To be done →
Rewrite the material from the line with "The image size" to the line with "pyautogui.click(x=336, y=617)", changing "lock icon" to "padlock icon" and keeping everything else the same. Return only those lines.

Material for the task →
━━━━━━━━
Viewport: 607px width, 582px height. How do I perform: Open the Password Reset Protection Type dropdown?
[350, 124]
━━━━━━━━
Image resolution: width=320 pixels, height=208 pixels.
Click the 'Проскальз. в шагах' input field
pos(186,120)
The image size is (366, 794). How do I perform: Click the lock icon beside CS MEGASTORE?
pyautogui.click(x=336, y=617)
━━━━━━━━
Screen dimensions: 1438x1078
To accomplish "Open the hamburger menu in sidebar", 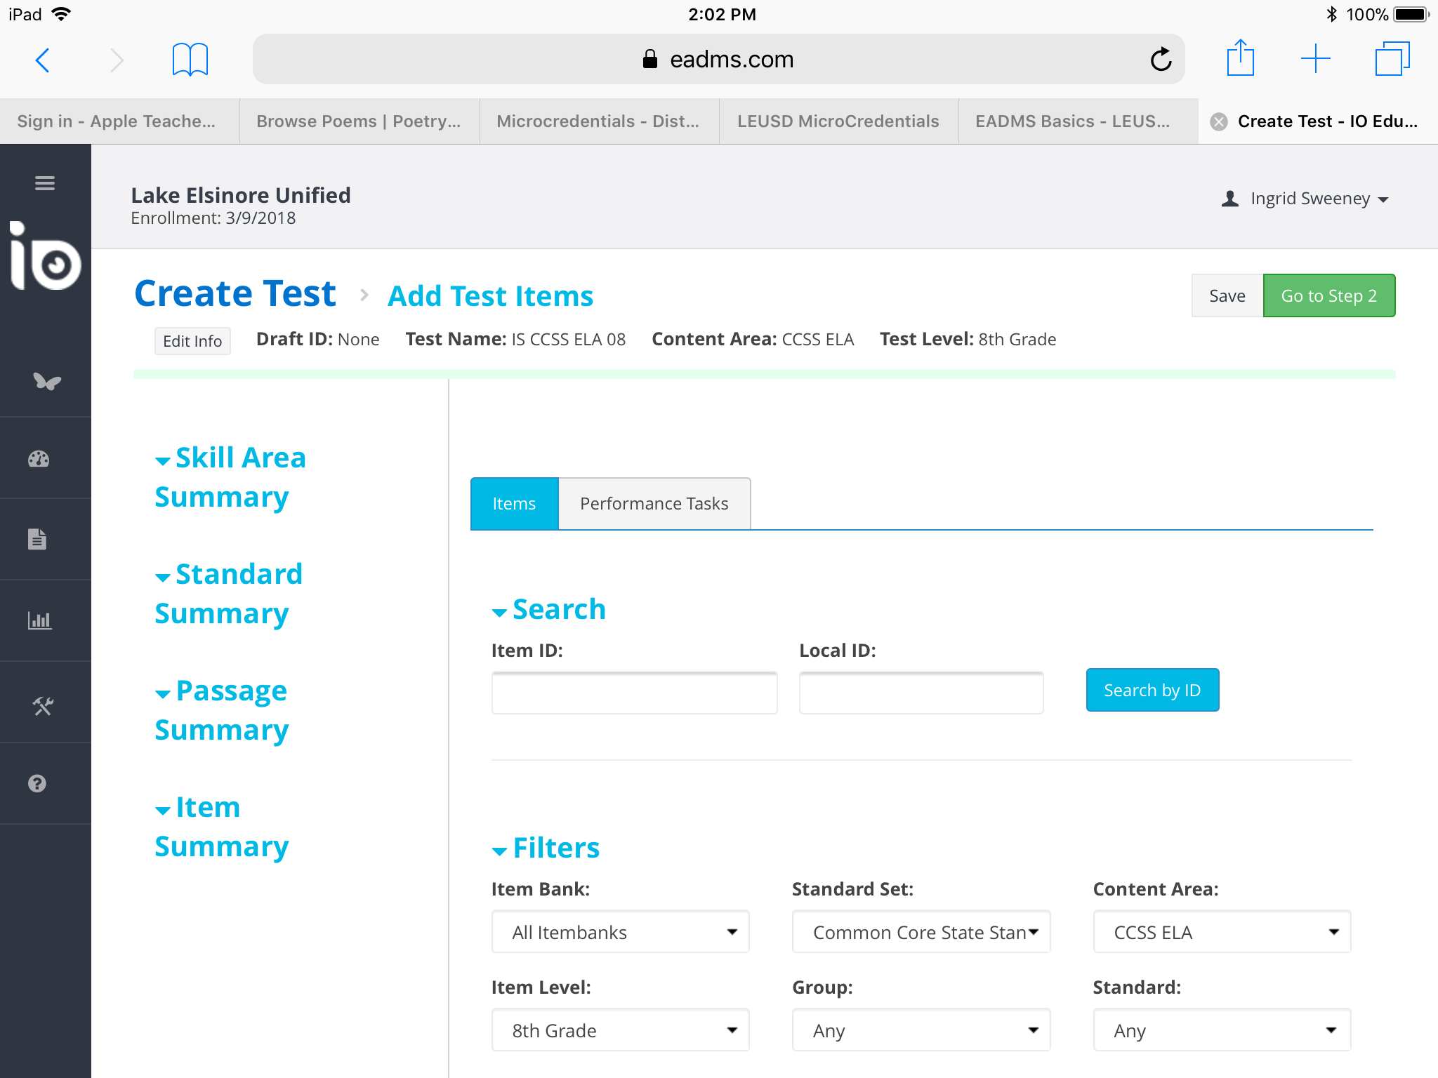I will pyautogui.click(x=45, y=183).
━━━━━━━━
Correct answer →
The image size is (366, 794). How do I perform: Click the padlock icon beside CS MEGASTORE?
pyautogui.click(x=336, y=617)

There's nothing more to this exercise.